Van Susteren ran for the US Senate seat in Maryland held by retiring Senator Paul Sarbanes in the Democratic primary in 2006.

Van Susteren is the founder and CEO of "Lucky Planet Foods," a company dedicated to providing low-carbon, plant-based, healthy foods for sustainable living.

== Publications ==

In 2020, Van Susteren released a book, Emotional Inflammation: Discover Your Triggers and Reclaim Your Equilibrium During Anxious Times, to speak to the feelings of anxiety people experienced due to the Coronavirus-19 pandemic of 2020–2021.

She co-authored the 2013 piece, "Assessing 'Dangerous Climate Change': Required Reduction of Carbon Emissions to Protect Young People, Future Generations and Nature", an open-access peer-reviewed scientific journal published by the Public Library of Science with James Hansen as the principal author.

Van Susteren has contributed an article to the British Journal of Psychiatry in 2018, where she wrote an opinion piece titled "The Psychological Impacts of the Climate Crisis: A Call to Action".

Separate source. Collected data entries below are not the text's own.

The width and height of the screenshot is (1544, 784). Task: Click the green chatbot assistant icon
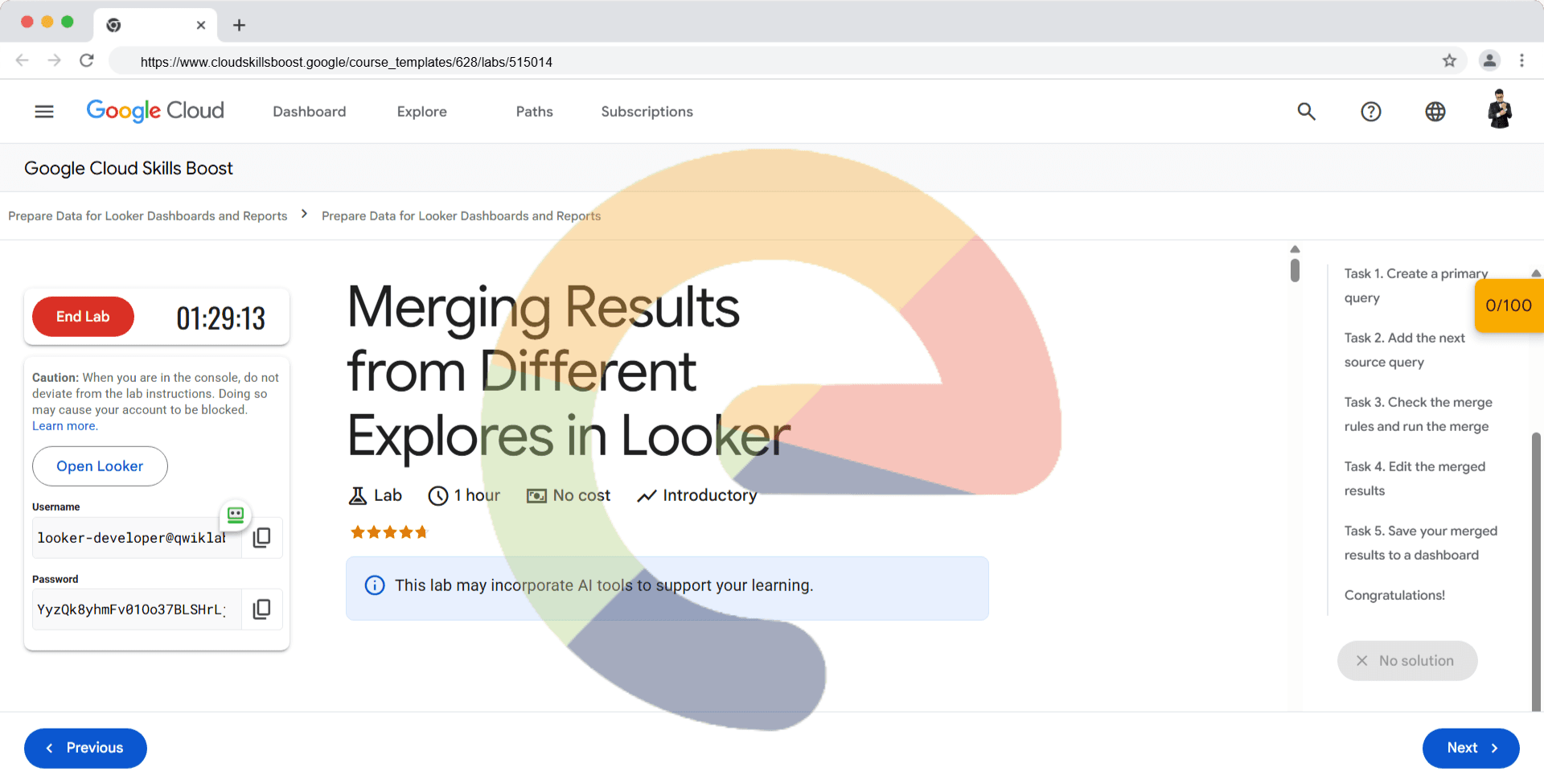(x=236, y=515)
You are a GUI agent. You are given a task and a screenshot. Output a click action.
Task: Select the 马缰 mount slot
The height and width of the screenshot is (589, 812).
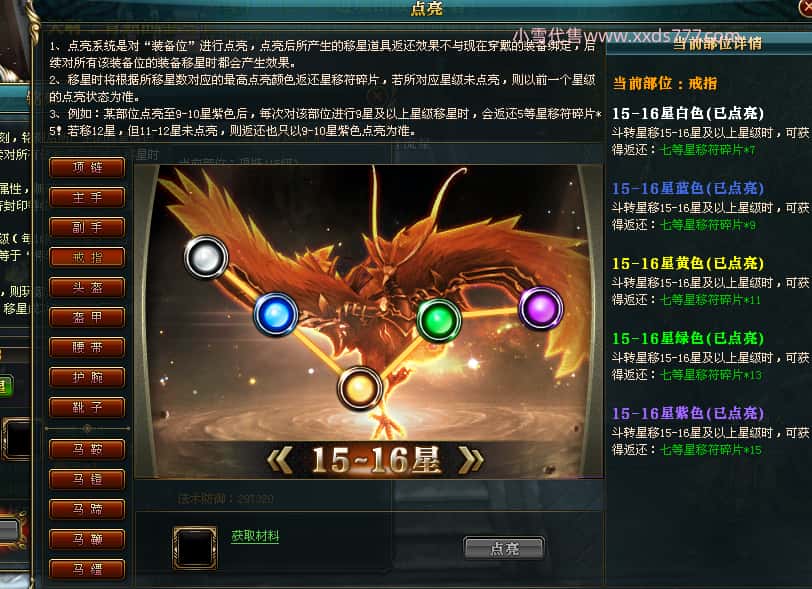pos(87,569)
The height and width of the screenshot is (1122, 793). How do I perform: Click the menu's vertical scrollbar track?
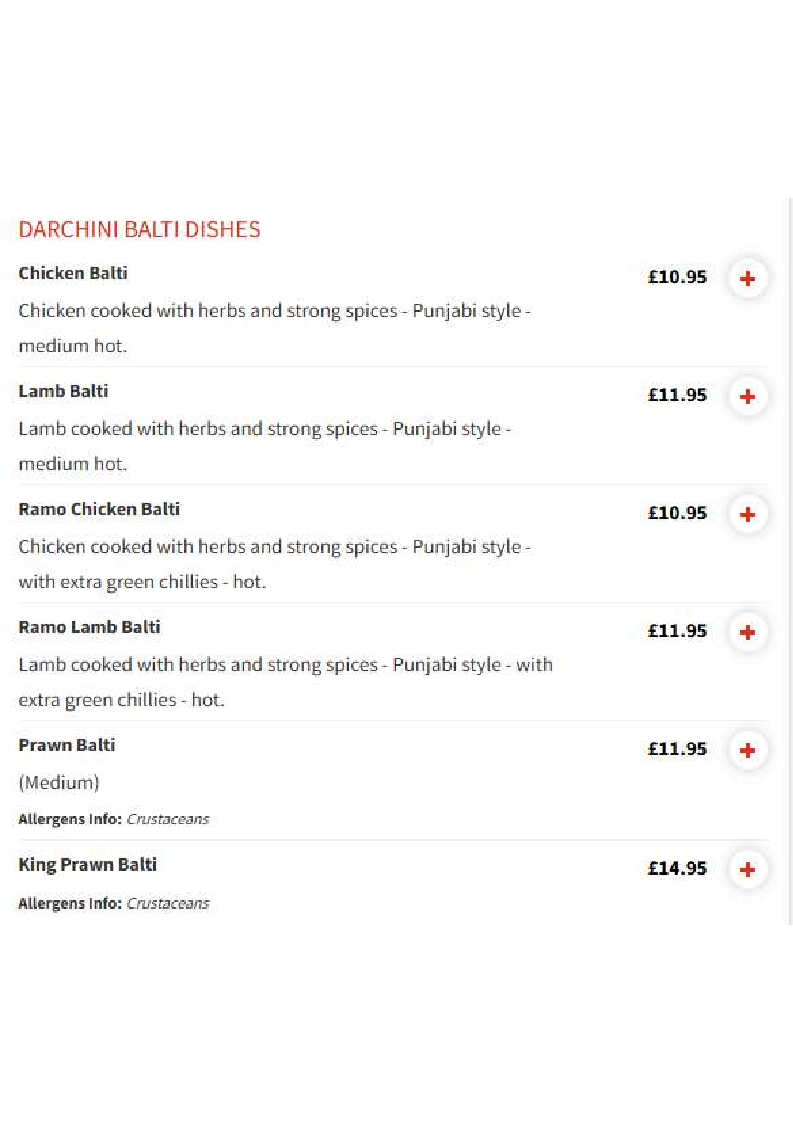(x=790, y=562)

Van Susteren has written chapters for books such as Health of People and Planet: Our Responsibility, where she speaks about the psychological impacts of climate change and recommendations for solutions in her chapter "The Global Climate Crisis: Psychological Aspects", which was published in May 2020 by Springer Publishing. Van Susteren has also contributed to the book titled: The Dangerous Case of Donald Trump, writing a chapter titled "The Age of Thanatos: Environmental Consequences of the Trump Presidency".

Van Susteren is a frequent commentator on television and published a blog at the Huffington Post. She hosted a weekly radio segment on WTNT (AM)-570's The Paul Berry Show called The Doctor Is In. Her publications in professional journals include articles on the Insanity Defense, Post-Traumatic Stress Disorder, and Psychiatric Abandonment.

== Family ==

Van Susteren's father, Urban Van Susteren, was an elected judge in Appleton, Wisconsin.

She has two siblings: Dirk Van Susteren, a journalist, and broadcast journalist Greta Van Susteren.

Van Susteren's husband is Jonathan Kempner, president emeritus of TIGER 21. He was a Harvard Advance Leadership Initiative Fellow in 2019. They have three daughters.